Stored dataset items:
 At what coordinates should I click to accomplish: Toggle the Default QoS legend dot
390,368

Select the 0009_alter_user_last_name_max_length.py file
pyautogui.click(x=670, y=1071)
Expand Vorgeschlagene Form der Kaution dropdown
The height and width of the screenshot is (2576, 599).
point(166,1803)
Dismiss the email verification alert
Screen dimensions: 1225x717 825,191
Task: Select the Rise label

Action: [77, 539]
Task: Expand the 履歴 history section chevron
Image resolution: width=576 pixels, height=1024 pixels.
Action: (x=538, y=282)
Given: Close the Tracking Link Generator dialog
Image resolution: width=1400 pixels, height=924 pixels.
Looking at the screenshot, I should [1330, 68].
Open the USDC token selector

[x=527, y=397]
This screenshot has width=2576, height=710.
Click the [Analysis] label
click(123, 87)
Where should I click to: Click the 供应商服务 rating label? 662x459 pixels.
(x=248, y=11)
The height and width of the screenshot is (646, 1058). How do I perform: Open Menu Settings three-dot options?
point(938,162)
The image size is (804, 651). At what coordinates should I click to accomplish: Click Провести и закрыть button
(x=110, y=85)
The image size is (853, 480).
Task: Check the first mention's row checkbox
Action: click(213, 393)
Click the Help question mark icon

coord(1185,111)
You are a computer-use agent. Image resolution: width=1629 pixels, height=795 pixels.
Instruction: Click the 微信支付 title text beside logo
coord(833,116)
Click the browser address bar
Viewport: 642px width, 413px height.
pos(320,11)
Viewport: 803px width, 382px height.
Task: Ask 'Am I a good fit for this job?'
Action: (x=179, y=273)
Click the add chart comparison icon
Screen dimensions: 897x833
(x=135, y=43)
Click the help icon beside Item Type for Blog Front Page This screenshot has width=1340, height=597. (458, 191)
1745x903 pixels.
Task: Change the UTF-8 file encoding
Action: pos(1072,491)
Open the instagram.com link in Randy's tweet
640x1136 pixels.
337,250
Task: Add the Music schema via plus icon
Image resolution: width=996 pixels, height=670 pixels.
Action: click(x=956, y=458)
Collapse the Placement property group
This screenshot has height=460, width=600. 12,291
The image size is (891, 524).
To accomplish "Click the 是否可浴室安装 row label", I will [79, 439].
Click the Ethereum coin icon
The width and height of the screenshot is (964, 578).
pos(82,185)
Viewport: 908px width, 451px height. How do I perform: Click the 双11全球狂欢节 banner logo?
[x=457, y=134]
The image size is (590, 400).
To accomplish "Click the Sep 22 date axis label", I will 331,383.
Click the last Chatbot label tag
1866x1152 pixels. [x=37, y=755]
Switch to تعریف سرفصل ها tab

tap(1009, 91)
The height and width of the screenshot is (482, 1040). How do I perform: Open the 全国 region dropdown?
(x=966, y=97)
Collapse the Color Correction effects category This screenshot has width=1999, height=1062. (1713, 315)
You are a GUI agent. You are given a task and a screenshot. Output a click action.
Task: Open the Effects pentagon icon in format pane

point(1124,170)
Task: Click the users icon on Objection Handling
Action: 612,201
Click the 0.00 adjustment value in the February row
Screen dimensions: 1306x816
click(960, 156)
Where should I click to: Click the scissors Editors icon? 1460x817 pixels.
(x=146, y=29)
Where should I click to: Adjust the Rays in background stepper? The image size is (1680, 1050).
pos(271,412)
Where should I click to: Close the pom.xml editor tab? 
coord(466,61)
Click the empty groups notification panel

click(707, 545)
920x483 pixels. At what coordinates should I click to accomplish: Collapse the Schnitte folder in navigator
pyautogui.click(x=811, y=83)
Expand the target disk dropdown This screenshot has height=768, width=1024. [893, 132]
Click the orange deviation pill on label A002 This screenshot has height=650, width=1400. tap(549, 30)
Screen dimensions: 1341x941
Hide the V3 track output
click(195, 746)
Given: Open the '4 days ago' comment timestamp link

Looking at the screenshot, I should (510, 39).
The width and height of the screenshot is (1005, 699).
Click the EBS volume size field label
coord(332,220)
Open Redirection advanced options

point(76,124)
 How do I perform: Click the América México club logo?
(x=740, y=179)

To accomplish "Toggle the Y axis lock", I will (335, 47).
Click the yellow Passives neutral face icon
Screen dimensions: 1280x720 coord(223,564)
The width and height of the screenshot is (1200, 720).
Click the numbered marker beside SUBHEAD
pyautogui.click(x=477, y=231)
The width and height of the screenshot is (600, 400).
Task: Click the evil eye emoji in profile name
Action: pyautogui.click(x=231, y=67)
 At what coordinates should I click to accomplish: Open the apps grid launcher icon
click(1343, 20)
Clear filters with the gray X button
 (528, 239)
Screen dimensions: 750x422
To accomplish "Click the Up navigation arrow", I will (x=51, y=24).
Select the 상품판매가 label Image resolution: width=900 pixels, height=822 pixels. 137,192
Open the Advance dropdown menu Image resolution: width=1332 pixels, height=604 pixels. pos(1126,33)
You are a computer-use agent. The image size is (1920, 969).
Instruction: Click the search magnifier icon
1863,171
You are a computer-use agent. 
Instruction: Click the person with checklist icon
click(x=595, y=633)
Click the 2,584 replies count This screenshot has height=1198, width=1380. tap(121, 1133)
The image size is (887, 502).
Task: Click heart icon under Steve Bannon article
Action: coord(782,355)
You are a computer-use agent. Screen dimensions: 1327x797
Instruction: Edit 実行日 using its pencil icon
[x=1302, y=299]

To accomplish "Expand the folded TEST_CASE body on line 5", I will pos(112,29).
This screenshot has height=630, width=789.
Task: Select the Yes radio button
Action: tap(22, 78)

▶ [AIM OF THE EXERCISE]: Keep to the lines above, from the first one through the line where "Given: Close the" appears, and copy them exactly.

▶ [TASK OUTPUT]:
 At what coordinates should I click to accomplish: Toggle the Default QoS legend dot
390,368

Select the 0009_alter_user_last_name_max_length.py file
pyautogui.click(x=670, y=1071)
Expand Vorgeschlagene Form der Kaution dropdown
The height and width of the screenshot is (2576, 599).
point(166,1803)
Dismiss the email verification alert
Screen dimensions: 1225x717 825,191
Task: Select the Rise label

Action: [77, 539]
Task: Expand the 履歴 history section chevron
Image resolution: width=576 pixels, height=1024 pixels.
Action: (x=538, y=282)
Given: Close the Tracking Link Generator dialog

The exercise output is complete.